Совершенно ясно, что условия содержания детей в различных детских домах были различные. И все же одно было для них общим: выжить в них мог только один из четырех, потому что именно это и имел в виду план «Ост».


          Использованные источники:

1. Архив автора.

2. См.: Алексиевич С. Последние свидетели. Мн., 1985; Гай Д. Десятый круг.М., 1991, с.145-313;  Левин В., Мельцер Д. Черная книга с красными страницами. Глава «Заглянувшие в смерть. Дети войны». Балтимор, США, 1996. С. 343 – 414; Паулау_ У.П. Дзецi лiхалецця. Мн., 2005.

3. См. «Беларусь у Вялiкай Айчыннай вайне». Энцыклапедыя. Мн., 1990; «Злачынствы нямецка-фашысцкiх акупантау у Беларусi». Мн., 1965.

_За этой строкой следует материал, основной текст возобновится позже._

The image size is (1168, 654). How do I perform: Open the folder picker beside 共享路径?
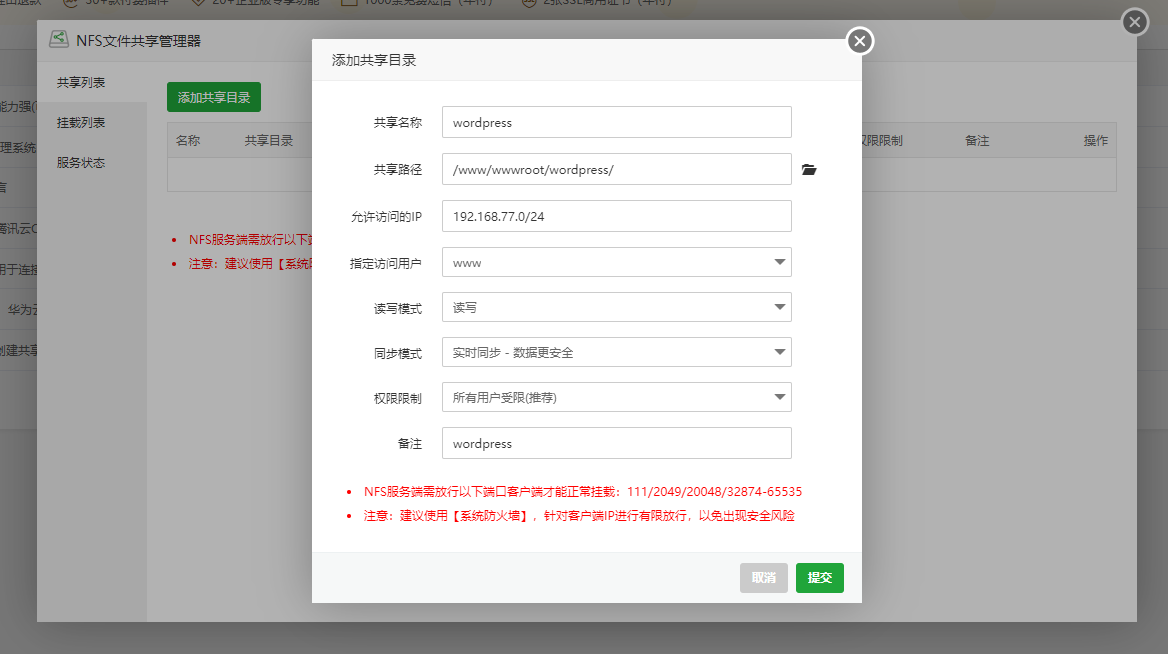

4. Черная книга (под ред. В.Гроссмана и И.Эренбурга). Вильнюс, 1993, с.106-191; Смиловицкий Л. Катастрофа евреев в Белоруссии 1941-1944 гг. Тель-Авив, 2000, 416 с.; Ботвинник М. Памятники геноцида евреев Беларуси. Мн., 2000, 325 с.

5. Нямецка-фашысцкi генацыд на Беларусi (1941-1944). Мн., 1995, с.30.

6. Карамазин В. Это было в Домачеве. // Неман, 1989, N6, с.126.

7. Гай Д. Десятый круг. М., 1991, с.244.

8. Гуревич А. Судьбы еврейских детей в голы оккупации // Евреи Беларуси. История и культура. Вып.2, Мн., 1998, с.122.

9. Выжутович В. Со свастикой в голове. // Московские новости. 2006, N08, 10-16 марта.

10. Кармазин В. Это было в Домачеве. // Неман, 1989, N6.